[Collected data]

################

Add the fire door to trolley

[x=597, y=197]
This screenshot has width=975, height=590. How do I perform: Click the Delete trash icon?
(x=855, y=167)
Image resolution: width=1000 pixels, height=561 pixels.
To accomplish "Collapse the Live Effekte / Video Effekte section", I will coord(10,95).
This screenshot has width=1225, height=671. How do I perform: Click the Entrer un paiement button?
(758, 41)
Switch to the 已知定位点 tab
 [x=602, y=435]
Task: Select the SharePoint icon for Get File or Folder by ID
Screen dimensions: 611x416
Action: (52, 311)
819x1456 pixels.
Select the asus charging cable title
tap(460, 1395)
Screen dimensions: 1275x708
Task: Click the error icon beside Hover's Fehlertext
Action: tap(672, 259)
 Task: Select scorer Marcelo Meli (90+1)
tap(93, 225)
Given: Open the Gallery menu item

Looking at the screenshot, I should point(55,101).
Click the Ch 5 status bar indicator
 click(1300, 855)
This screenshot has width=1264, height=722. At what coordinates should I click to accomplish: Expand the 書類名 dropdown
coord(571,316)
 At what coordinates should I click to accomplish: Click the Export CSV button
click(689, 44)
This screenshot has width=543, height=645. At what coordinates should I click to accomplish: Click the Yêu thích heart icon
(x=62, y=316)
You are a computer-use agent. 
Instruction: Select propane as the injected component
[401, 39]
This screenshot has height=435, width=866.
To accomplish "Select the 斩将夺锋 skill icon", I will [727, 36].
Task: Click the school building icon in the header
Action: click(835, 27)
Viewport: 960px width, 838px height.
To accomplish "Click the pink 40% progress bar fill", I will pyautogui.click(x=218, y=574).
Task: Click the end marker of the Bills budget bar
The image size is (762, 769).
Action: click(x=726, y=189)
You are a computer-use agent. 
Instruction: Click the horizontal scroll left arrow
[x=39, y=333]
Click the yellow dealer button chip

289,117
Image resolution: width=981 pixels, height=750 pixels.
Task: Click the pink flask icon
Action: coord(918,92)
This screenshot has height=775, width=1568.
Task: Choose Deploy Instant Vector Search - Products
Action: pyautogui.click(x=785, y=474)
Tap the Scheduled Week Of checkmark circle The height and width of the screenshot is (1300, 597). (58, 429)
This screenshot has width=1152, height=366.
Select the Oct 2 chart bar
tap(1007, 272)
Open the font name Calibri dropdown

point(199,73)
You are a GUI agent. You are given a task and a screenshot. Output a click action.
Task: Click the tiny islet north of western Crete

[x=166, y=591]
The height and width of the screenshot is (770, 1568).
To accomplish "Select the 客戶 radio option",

################

Put down each entry again, unchanged and complete.

Add the fire door to trolley

[x=597, y=197]
This screenshot has width=975, height=590. How do I perform: Click the Delete trash icon?
(x=855, y=167)
Image resolution: width=1000 pixels, height=561 pixels.
To accomplish "Collapse the Live Effekte / Video Effekte section", I will coord(10,95).
This screenshot has width=1225, height=671. How do I perform: Click the Entrer un paiement button?
(758, 41)
Switch to the 已知定位点 tab
 [x=602, y=435]
Task: Select the SharePoint icon for Get File or Folder by ID
Screen dimensions: 611x416
Action: (52, 311)
819x1456 pixels.
Select the asus charging cable title
tap(460, 1395)
Screen dimensions: 1275x708
Task: Click the error icon beside Hover's Fehlertext
Action: tap(672, 259)
 Task: Select scorer Marcelo Meli (90+1)
tap(93, 225)
Given: Open the Gallery menu item

Looking at the screenshot, I should point(55,101).
Click the Ch 5 status bar indicator
 click(1300, 855)
This screenshot has width=1264, height=722. At what coordinates should I click to accomplish: Expand the 書類名 dropdown
coord(571,316)
 At what coordinates should I click to accomplish: Click the Export CSV button
click(689, 44)
This screenshot has width=543, height=645. At what coordinates should I click to accomplish: Click the Yêu thích heart icon
(x=62, y=316)
You are a computer-use agent. 
Instruction: Select propane as the injected component
[401, 39]
This screenshot has height=435, width=866.
To accomplish "Select the 斩将夺锋 skill icon", I will [727, 36].
Task: Click the school building icon in the header
Action: click(835, 27)
Viewport: 960px width, 838px height.
To accomplish "Click the pink 40% progress bar fill", I will pyautogui.click(x=218, y=574).
Task: Click the end marker of the Bills budget bar
The image size is (762, 769).
Action: click(x=726, y=189)
You are a computer-use agent. 
Instruction: Click the horizontal scroll left arrow
[x=39, y=333]
Click the yellow dealer button chip

289,117
Image resolution: width=981 pixels, height=750 pixels.
Task: Click the pink flask icon
Action: coord(918,92)
This screenshot has height=775, width=1568.
Task: Choose Deploy Instant Vector Search - Products
Action: pyautogui.click(x=785, y=474)
Tap the Scheduled Week Of checkmark circle The height and width of the screenshot is (1300, 597). (58, 429)
This screenshot has width=1152, height=366.
Select the Oct 2 chart bar
tap(1007, 272)
Open the font name Calibri dropdown

point(199,73)
You are a GUI agent. You are given a task and a screenshot. Output a click action.
Task: Click the tiny islet north of western Crete

[x=166, y=591]
The height and width of the screenshot is (770, 1568).
To accomplish "Select the 客戶 radio option",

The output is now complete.